If T is the smallest positive real number such that $f(x + T) = f(x)$ for all x, then T is called the fundamental period of $f(x)$ .
Since $\sin \,(2n\pi + \theta ) = \sin \theta $ for all values of $\theta $ and n$ \in $N.
2. Even Function – A function $f(x)$ is said to be an even function, if $f( - x) = f(x)$ for all x in its domain.
Odd Function – A function $f(x)$ is said to be an even function, if $f( - x) = - f(x)$ for all x in its domain.
We know that $\sin ( - \theta ) = - \sin \theta .\cos ( - \theta ) = \cos \theta \,and\,\tan ( - \theta ) = - \tan \theta $
Therefore, $\sin \theta $ and $\tan \theta $ and their reciprocals, $\cos ec\theta $ and $\cot \theta $ are odd functions whereas \[\cos \theta \] and its reciprocal \[\sec \theta \] are even functions.
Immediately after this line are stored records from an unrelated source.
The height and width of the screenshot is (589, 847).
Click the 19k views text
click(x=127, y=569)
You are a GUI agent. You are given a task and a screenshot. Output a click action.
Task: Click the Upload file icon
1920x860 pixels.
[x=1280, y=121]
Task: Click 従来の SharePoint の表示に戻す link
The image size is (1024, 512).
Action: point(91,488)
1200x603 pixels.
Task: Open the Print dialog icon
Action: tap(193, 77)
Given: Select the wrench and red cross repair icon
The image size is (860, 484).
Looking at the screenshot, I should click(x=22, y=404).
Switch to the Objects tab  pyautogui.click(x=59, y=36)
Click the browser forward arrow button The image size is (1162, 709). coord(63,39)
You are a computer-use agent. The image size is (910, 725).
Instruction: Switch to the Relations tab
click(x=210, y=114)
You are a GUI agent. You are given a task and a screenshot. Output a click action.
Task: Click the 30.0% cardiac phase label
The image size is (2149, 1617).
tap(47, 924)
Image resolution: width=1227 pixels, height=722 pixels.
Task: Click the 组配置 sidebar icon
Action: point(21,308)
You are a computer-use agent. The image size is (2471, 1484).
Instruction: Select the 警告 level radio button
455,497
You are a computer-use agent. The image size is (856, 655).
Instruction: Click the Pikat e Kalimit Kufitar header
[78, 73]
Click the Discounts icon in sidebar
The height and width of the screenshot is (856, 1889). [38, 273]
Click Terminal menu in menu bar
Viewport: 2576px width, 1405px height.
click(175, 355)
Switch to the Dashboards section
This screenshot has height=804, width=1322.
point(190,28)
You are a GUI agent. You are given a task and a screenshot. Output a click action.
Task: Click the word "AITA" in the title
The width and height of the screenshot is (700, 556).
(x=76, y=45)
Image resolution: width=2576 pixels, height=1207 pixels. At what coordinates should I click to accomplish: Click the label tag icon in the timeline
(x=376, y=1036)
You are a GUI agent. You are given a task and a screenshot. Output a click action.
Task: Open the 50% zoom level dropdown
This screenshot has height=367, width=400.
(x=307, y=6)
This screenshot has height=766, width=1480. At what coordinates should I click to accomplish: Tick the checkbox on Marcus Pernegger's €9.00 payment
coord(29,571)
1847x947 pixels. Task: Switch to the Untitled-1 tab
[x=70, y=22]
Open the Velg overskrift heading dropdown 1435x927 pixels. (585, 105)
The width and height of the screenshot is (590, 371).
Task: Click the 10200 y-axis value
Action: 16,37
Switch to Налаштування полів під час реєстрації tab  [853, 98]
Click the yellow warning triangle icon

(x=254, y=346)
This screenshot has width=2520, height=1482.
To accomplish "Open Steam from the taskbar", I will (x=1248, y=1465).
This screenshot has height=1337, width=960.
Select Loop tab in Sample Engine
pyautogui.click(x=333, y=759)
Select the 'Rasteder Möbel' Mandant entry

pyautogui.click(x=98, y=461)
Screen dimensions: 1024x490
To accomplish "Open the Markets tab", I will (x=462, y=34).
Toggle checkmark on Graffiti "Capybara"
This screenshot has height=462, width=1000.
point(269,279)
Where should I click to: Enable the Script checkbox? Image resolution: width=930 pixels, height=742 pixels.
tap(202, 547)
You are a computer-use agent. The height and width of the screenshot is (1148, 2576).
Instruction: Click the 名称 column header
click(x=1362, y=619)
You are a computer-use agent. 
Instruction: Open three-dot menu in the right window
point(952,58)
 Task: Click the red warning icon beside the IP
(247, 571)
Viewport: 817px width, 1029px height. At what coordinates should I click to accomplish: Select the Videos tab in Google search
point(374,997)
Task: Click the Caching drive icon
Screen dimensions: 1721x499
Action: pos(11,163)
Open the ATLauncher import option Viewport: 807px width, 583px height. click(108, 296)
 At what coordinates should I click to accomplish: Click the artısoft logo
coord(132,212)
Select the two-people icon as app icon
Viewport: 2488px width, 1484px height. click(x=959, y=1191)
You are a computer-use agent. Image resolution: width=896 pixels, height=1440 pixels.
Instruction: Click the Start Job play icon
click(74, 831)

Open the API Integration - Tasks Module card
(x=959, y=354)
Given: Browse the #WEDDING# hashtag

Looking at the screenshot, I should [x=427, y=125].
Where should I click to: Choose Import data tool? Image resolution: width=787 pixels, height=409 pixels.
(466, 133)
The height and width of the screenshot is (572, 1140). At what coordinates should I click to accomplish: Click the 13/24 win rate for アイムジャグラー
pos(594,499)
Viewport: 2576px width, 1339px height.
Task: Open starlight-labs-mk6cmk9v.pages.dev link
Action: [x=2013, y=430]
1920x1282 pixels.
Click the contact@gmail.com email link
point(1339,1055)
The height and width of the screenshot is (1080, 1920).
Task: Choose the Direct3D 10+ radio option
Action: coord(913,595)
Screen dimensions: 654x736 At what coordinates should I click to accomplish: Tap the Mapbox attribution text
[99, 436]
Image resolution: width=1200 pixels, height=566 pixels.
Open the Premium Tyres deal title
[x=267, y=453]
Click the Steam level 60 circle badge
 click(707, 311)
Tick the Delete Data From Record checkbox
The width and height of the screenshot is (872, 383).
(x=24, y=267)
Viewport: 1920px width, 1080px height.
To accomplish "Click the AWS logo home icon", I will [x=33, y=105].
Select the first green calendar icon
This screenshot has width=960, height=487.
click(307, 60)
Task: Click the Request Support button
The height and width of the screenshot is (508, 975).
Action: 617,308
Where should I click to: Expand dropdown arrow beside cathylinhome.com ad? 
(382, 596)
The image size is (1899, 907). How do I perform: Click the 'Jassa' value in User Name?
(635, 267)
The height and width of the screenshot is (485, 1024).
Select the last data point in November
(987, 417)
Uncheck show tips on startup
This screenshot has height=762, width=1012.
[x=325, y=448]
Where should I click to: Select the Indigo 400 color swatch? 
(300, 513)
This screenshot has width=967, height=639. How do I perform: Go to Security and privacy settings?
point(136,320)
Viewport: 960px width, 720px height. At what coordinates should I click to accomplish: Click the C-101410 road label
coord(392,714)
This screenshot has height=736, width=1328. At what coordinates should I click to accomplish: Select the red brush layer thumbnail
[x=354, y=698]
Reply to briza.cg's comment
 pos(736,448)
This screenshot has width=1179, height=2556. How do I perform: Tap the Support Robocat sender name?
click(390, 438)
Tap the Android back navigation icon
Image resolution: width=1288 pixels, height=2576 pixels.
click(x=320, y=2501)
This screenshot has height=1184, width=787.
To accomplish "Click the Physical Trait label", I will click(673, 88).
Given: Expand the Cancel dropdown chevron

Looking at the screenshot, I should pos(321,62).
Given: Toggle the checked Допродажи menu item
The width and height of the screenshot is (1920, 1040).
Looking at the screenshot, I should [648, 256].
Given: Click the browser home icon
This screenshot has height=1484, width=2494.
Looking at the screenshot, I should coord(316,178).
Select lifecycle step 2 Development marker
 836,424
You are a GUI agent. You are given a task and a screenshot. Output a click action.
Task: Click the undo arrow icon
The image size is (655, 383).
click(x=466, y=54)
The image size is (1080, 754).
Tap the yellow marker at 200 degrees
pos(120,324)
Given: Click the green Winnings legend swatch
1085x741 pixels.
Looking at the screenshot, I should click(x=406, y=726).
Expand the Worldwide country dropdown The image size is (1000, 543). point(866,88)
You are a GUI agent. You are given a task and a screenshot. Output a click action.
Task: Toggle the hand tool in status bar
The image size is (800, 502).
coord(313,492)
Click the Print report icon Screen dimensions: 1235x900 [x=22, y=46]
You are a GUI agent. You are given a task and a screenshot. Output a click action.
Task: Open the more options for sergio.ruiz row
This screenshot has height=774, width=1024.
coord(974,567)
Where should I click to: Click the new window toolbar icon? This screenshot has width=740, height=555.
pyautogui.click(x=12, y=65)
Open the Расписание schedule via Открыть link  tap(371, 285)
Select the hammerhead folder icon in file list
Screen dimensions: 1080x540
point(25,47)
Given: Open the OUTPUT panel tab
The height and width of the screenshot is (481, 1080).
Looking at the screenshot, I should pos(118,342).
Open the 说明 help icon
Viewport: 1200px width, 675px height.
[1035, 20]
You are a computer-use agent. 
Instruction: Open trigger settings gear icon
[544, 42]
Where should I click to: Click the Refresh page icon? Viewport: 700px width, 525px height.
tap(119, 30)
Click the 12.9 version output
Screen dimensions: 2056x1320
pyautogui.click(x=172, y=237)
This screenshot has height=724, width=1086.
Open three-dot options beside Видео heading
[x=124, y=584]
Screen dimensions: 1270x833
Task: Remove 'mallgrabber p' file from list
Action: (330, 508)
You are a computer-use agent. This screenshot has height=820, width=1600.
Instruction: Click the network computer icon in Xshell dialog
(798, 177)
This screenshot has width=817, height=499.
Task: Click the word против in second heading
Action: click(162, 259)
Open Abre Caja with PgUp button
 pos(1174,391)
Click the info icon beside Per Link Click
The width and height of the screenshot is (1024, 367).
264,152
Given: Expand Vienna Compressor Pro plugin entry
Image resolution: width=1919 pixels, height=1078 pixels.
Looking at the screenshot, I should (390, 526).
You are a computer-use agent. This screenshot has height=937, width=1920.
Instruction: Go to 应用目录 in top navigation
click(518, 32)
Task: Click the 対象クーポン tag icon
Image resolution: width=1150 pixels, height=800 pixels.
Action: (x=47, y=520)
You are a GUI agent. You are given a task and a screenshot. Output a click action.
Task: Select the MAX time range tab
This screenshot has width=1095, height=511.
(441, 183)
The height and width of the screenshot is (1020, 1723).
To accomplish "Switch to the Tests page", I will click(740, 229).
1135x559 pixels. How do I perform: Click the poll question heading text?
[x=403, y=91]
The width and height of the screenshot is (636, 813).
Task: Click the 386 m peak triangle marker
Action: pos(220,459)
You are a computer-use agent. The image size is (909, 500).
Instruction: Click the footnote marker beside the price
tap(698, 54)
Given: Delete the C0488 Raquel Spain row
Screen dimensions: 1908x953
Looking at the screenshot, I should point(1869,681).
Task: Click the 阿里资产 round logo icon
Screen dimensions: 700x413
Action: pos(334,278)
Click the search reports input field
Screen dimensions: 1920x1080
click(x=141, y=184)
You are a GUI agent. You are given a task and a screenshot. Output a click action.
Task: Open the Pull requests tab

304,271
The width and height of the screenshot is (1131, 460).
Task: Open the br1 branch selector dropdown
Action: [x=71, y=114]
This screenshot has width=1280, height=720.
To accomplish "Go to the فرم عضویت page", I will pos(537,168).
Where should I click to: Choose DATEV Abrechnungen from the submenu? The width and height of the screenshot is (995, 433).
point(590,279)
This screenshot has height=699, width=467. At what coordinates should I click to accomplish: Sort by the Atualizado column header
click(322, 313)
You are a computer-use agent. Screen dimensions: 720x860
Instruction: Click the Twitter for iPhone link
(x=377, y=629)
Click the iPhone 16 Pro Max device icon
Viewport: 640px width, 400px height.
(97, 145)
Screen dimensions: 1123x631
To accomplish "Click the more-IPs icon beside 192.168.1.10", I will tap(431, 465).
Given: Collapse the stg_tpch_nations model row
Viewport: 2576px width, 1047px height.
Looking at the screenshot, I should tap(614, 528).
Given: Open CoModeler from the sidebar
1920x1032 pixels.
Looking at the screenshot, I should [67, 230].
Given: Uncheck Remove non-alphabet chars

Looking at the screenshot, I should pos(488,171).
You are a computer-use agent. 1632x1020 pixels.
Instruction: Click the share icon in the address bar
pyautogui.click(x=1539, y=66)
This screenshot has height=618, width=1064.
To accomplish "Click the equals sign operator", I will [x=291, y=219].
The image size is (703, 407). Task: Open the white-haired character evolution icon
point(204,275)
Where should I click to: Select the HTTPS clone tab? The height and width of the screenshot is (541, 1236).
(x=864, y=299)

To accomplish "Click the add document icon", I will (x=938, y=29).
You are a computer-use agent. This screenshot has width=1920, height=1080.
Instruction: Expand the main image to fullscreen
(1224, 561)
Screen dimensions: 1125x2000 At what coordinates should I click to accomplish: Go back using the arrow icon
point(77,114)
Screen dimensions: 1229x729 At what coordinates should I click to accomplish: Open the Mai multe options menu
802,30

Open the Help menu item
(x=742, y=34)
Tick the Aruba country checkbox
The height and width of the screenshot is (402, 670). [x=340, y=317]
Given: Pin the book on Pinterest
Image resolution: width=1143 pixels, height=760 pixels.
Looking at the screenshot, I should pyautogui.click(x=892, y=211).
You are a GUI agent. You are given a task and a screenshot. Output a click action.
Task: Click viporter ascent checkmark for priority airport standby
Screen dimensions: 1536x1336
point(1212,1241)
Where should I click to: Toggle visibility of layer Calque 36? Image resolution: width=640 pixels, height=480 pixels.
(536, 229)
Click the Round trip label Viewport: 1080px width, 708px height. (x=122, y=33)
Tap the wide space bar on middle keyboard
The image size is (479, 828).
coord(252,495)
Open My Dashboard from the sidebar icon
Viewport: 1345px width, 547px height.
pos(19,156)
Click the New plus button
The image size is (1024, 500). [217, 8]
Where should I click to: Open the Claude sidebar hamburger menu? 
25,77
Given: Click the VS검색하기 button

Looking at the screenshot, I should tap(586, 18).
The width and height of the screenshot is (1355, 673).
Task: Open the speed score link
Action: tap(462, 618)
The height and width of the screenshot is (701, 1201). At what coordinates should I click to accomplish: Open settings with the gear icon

Note: Range and domain of function $\arcsin x$ is $\left[ { - \dfrac{\pi }{2},\dfrac{\pi }{2}} \right]$ and $\left[ { - 1,1} \right]$ respectively.
Range and domain of the function $\arccos x$ is $\left[ {0,\pi } \right]$ and $\left[ { - 1,1} \right]$ respectively.